Which all sounds very high falutin' and spiritual I am sure. The dark night of the soul sooner or later becomes the lived experience and the great blessing of anyone who follows the way of silence, but it is a spiritual principle which has far wider application than just silent prayer. The dark night of the soul, or something like it, will need to be traversed whenever we seriously seek God's will. Often we will go to God in prayer, seeking God's approval for some scheme or other we have dreamed up, and come away from our prayer time buoyed up with the enthusiasm which generally precedes the disappointment of our plan's eventual failure. Invariably, if we are truly listening, we will need to enter a space that seems full of confusion and doubt and uncertainty. This is inevitable when you think about it: before we can be empty enough to receive God's ideas we have first got to let go of all our own old ones.

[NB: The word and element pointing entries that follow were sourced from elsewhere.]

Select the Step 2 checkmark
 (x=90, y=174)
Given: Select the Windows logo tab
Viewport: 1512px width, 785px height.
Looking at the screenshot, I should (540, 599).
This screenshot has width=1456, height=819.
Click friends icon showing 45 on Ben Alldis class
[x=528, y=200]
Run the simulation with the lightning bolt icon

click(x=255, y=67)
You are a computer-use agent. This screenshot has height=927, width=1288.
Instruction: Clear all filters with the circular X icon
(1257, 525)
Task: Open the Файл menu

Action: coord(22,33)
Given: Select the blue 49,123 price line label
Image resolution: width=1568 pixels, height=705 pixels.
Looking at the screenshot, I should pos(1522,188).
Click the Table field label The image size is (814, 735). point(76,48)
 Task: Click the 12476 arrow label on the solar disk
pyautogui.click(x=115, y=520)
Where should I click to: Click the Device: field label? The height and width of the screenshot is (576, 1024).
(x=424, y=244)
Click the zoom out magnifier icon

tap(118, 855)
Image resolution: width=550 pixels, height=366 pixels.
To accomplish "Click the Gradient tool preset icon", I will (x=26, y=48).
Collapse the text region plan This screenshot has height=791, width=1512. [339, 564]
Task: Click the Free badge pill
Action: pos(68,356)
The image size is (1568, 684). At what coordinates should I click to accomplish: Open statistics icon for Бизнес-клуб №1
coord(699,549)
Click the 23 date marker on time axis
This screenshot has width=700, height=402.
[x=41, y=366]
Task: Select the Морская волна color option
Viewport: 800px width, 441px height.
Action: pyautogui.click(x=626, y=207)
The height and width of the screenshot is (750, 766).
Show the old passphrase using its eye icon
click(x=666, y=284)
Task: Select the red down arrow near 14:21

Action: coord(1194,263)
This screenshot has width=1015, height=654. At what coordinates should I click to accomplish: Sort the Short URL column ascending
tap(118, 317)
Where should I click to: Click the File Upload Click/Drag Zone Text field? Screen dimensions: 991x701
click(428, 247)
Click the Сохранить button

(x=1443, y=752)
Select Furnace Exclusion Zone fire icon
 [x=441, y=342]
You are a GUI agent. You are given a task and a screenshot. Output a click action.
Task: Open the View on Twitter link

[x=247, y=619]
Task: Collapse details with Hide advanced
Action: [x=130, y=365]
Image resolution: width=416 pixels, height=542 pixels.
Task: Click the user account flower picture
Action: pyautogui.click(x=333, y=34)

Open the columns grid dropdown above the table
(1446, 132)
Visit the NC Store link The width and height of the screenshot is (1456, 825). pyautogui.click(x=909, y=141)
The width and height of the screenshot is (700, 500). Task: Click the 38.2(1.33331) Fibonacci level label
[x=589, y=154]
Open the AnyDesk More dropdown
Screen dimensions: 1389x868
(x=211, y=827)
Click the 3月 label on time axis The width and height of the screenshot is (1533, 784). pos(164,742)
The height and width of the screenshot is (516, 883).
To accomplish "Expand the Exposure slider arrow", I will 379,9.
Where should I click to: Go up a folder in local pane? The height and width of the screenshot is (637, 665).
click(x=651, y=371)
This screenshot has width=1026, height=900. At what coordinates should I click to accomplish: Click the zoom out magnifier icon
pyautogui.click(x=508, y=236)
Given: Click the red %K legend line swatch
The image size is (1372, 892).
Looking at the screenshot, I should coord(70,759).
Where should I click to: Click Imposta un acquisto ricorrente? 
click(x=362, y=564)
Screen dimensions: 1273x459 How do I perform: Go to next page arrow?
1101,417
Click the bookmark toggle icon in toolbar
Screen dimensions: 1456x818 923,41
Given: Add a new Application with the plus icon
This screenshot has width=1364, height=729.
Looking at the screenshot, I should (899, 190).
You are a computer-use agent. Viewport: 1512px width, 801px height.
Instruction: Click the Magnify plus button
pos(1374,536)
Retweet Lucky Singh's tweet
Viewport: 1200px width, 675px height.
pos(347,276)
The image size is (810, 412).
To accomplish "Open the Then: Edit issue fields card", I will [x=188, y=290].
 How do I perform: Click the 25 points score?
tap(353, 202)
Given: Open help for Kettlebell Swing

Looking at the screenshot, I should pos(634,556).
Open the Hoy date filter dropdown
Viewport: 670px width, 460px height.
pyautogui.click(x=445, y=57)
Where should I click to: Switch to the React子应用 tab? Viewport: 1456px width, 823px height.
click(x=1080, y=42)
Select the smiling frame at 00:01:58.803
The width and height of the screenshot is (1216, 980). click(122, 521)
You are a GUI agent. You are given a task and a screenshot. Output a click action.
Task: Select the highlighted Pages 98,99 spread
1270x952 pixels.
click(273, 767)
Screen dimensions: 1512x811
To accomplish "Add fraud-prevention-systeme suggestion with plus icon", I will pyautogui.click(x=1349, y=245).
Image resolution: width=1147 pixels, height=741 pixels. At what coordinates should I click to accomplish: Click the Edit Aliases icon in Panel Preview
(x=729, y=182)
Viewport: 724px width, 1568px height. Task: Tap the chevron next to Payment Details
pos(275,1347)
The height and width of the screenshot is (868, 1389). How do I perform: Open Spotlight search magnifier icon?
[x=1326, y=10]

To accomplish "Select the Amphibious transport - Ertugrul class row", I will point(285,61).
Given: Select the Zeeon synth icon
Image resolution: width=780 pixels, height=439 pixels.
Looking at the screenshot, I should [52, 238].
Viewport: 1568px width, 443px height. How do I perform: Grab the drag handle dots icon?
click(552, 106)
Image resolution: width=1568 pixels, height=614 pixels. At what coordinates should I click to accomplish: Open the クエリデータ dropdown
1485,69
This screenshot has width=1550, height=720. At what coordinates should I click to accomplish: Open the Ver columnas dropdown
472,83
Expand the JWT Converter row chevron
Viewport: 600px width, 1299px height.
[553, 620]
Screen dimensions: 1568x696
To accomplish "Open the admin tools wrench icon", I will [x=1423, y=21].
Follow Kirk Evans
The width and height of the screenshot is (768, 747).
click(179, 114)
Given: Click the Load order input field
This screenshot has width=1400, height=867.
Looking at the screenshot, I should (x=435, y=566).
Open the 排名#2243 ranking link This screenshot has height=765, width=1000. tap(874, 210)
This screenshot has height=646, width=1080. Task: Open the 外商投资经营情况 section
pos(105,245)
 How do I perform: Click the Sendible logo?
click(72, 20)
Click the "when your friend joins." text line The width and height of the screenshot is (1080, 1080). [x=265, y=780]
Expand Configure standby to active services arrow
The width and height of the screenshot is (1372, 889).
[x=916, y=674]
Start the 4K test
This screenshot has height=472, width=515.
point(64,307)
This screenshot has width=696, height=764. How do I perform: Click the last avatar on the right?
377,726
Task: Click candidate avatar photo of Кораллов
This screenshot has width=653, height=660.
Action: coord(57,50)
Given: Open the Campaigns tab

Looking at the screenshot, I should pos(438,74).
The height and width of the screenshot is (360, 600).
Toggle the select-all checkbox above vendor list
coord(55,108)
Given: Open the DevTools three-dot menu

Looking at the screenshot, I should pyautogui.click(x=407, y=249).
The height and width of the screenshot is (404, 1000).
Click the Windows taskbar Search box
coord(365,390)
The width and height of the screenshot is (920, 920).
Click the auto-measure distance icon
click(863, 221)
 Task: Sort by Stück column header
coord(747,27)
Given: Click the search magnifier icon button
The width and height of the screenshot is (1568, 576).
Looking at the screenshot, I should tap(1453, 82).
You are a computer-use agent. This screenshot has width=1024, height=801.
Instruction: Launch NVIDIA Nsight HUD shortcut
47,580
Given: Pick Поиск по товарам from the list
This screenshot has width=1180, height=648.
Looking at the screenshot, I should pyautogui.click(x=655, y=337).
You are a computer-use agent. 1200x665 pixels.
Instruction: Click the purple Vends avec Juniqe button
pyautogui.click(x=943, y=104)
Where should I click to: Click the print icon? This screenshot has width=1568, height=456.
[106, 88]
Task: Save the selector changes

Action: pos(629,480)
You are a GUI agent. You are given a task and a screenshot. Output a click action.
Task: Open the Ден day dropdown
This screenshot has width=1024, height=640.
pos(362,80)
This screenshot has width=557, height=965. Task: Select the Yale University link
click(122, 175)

This dark night of the soul is seldom comfortable. We will often describe it to ourselves as a lack of vision or of imagination; as writer's block or confusion; perhaps as doubt or lack of faith; and it is usually at this point that we chicken out and dash back to the familiar comforts of our own reason and to things that we have tried or read about or dreamed up before.
I think the church in general is poised on the brink of such a dark night. Trusting that God is leading us onward into whatever it is that lies ahead of us, perhaps the prayer of our hearts needs to be not so much for certainty and direction, as for the trust (i.e. faith) to face and enter the darkness which must always precede the dawning of the distant light.